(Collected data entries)
((

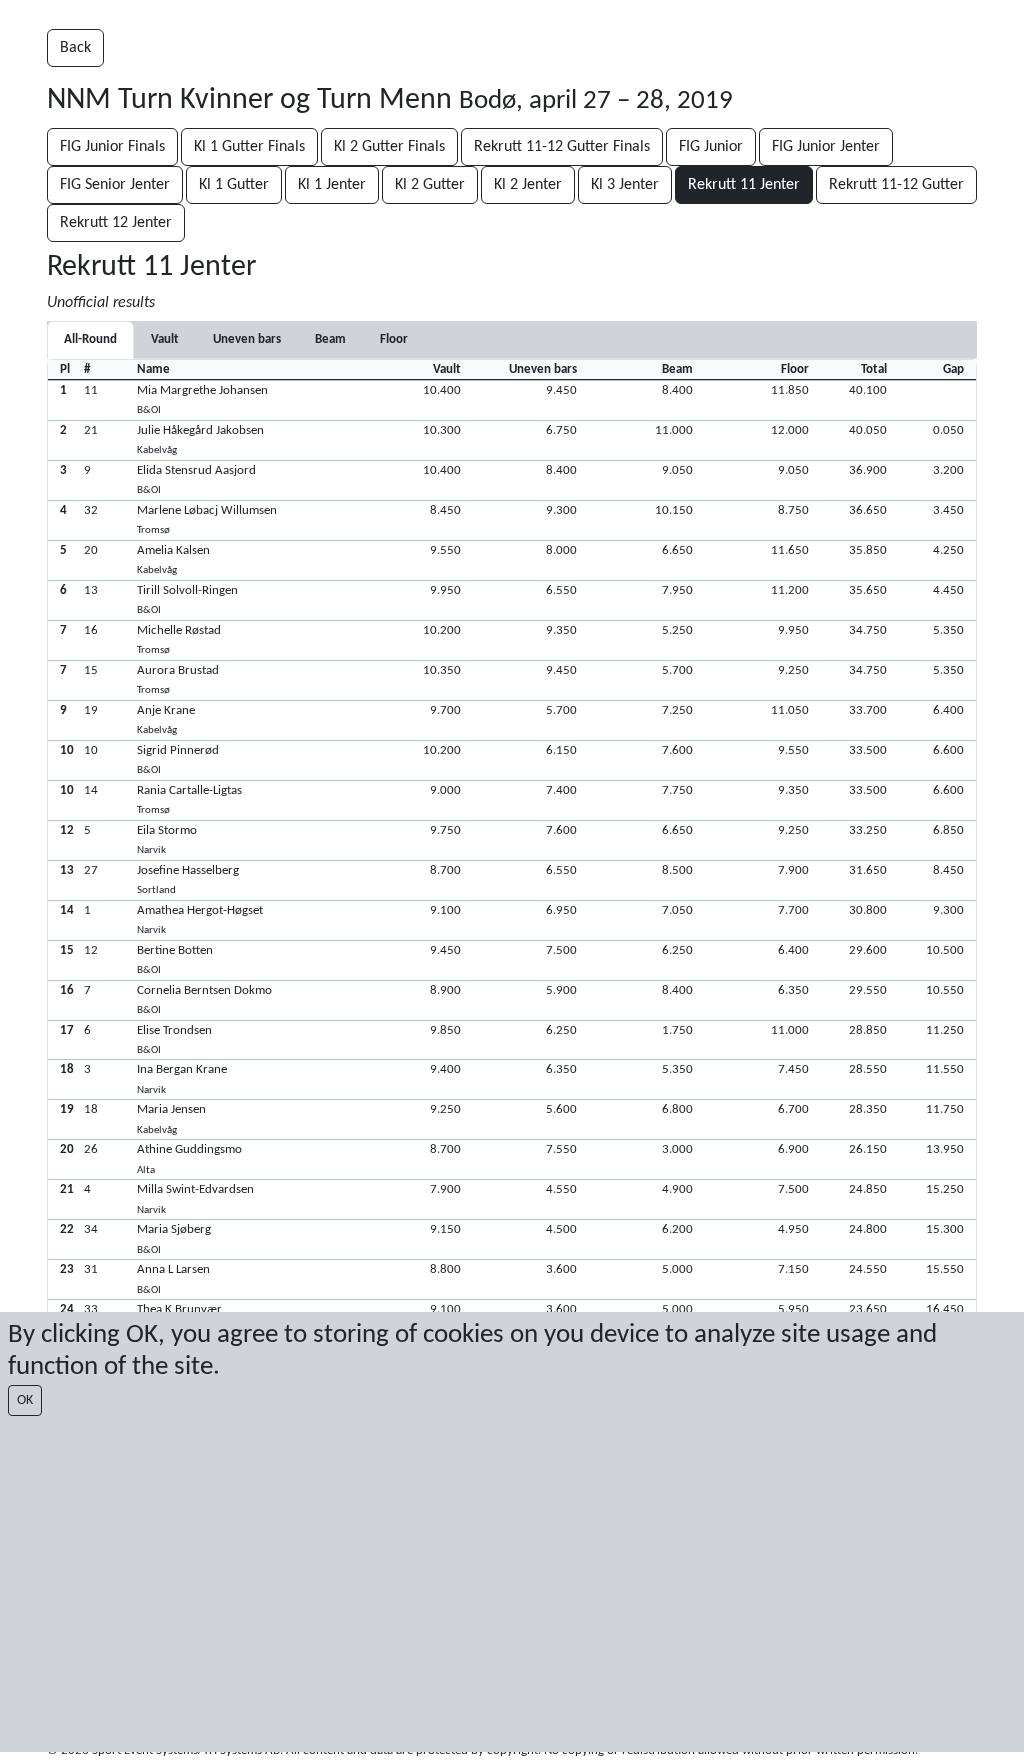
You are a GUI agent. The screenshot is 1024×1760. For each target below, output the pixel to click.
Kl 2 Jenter (528, 185)
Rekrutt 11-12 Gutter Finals (562, 147)
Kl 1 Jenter (332, 185)
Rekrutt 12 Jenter (116, 223)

))

■ TASK DIRECTIONS ■
Set down the records again verbatim, with no pictures.

■ THE COMPLETED TASK ■
You are a GUI agent. The screenshot is 1024×1760. For each target below, output the pixel to click.
Kl 2 Jenter (528, 185)
Rekrutt 11-12 Gutter Finals (562, 147)
Kl 1 Jenter (332, 185)
Rekrutt 12 Jenter (116, 223)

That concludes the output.